Deine Aussage, daß wir, die mit teurerem (hochwertigerem) Material angeln, die Realität verloren haben, kommentiere ich jetzt mal nicht...


----------



## -=KDD=- (9. Januar 2005)

*AW: Pilkrute gesucht.*



			
				Chris7 schrieb:
			
		

> KDD,
> 
> ich kenne zwar die von Dir erwähnte Rute nicht, aber eigentlich beantwortest Du Dir die Frage doch schon selbst! Du hast doch geschrieben: "... schön steif...". Also scheint Dir doch eine steife Rute zu liegen, oder!?
> 
> ...


 
Erstmal Danke für deine Antwort.

Ich bin halt noch am zweifeln mit der steifen rute, da ich erst 3 mal auf dem Kutter war!

Aufgabe ->
Prüfe, ob die folgenden Aussagen mit dem Forenauszug zur Pilkrute übereinstimmen, und belege jede Entscheidung (Ja oder Nein) mit den ausschlaggebenden Worten des Auszugs als wörtlichem Zitat.
(a) Wer Chris7 antwortet, war bisher erst dreimal auf dem Kutter.
(b) Chris7 kennt die Rute, die KDD erwähnt hat.
(c) Chris7 folgert aus KDDs Beitrag, dass KDD eine weiche Rute liegt.

Daten ->
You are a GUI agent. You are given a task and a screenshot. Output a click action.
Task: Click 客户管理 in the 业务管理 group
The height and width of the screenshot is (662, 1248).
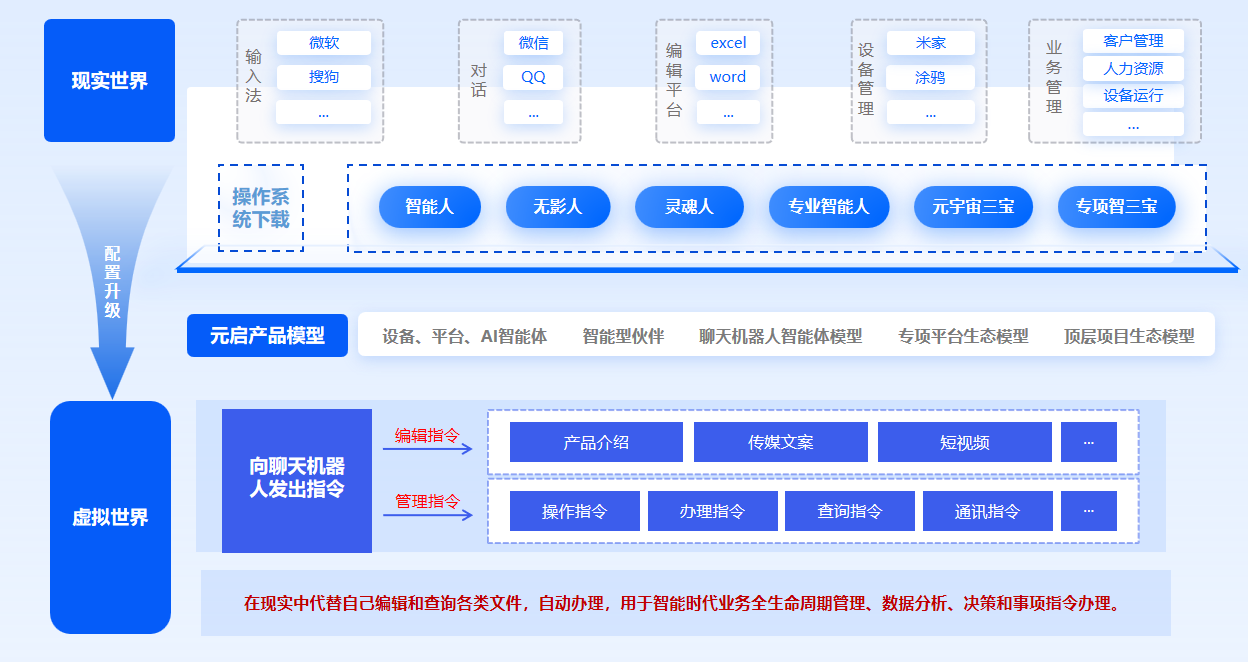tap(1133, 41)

Vollständige Lösung ->
(a) Ja: „da ich erst 3 mal auf dem Kutter war!“
(b) Nein: „ich kenne zwar die von Dir erwähnte Rute nicht“
(c) Nein: „Also scheint Dir doch eine steife Rute zu liegen, oder!?“